Beginning in the line below, report the lengths of the 'thin' rubber bands and the length of the 'thick' rubber band, as determined from your raw data. Each line should be reported as two numbers, separated by a comma:
&&&& (lengths of 'thin' then 'thick' bands, first trial (least stretch)):
11,14
&&&& (lengths of 'thin' then 'thick' bands, second trial (medium stretch)):
13,18.5
&&&& (lengths of 'thin' then 'thick' bands, third trial (greatest stretch observed)):
14,21
Now sketch a graph of y vs. x, where y = common length of 'thin' rubber bands and x = length of 'thick' band. Your graph will consist of three points.
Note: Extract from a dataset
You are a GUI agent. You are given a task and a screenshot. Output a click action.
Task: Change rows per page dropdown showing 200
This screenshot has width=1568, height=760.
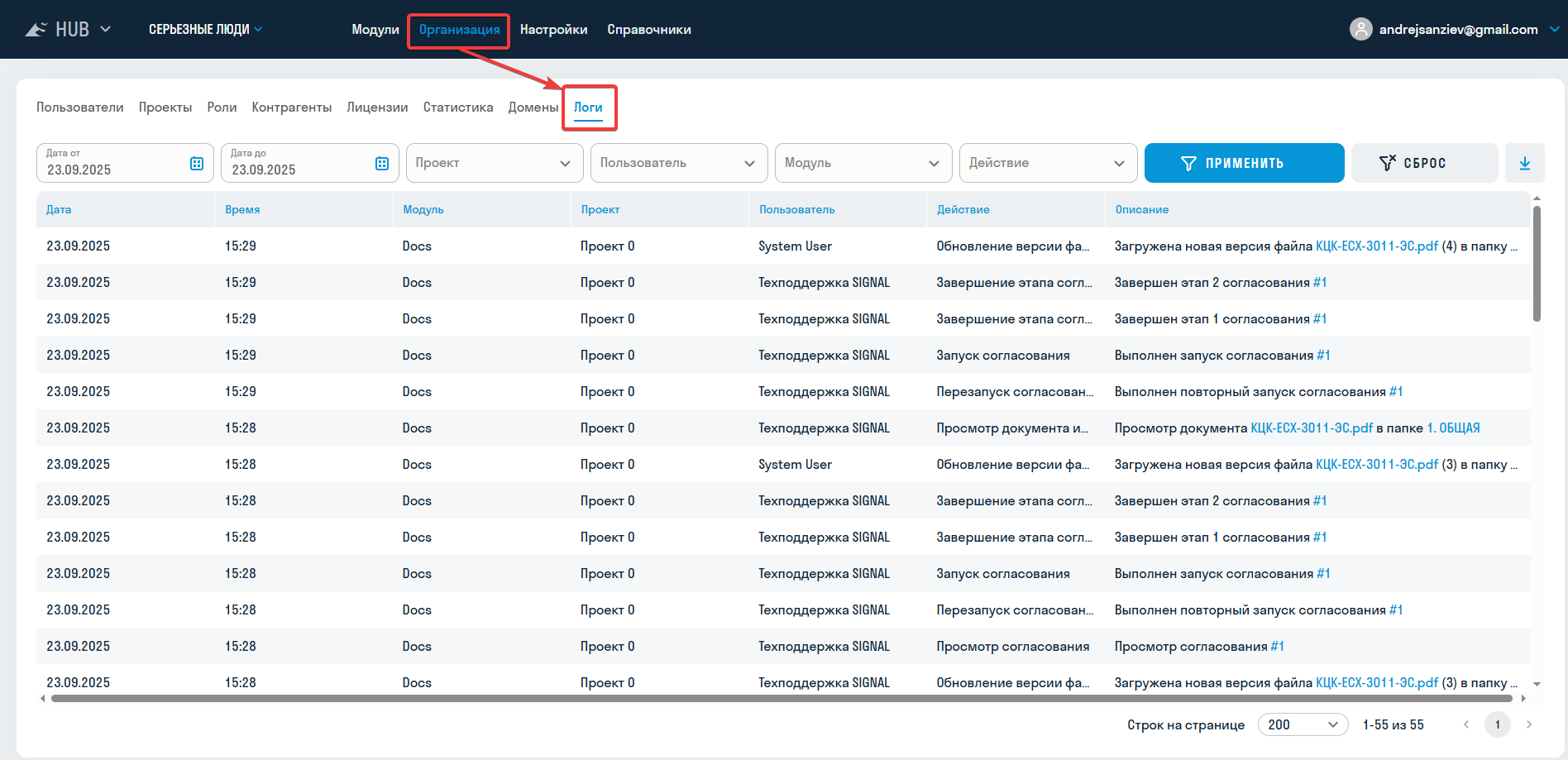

&&&& What is the slope between the first and second point on your graph (give the slope in the line below, then starting in a new line explain how you calculated the slope)?
0.444
&&&& What is the slope between the second and third point on your graph (give the slope in the line below, then starting in a new line explain how you calculated the slope)?
0.4
&&&& Do you believe that the difference in the slopes is due mainly to unavoidable errors in measurement, or to the actual behavior of the rubber bands? Support your answer with the best arguments you can.
The change in slope was very marginal, but I believe in this circumstance, the marginal change correlates to the behavior of the rubber bands. Using 3 thin rubber bands seemed to nearly equal the stretching factor of the thick rubber band, perhaps having slightly more resistance.
Question to think about (and answer as best you can): You you think that during the measurement process, the rubber bands were being held apart by force, power, energy or something else, or perhaps by all three? Answer beginning in the line below, and support your answers with your best reasoning. Don't worry about being wrong, but do give it some thought. &&&&
I believe all 3 quantities are present. The rubber bands are being held apart by the force of my fingers pulling the paper clips in opposite directions. This force would not be present without the power being exerted by the muscles in my hands, which in turn would not be possible without energy.
Acceleration of Toy Cars in Two Opposite Directions
You also measured the motion of a couple of toy cars, moving in two opposite directions. You were asked to obtain information that will tell you the acceleration of each car in each direction.
&&&& Give your raw data in starting in the line below. Be sure to include all information necessary to interpret your data.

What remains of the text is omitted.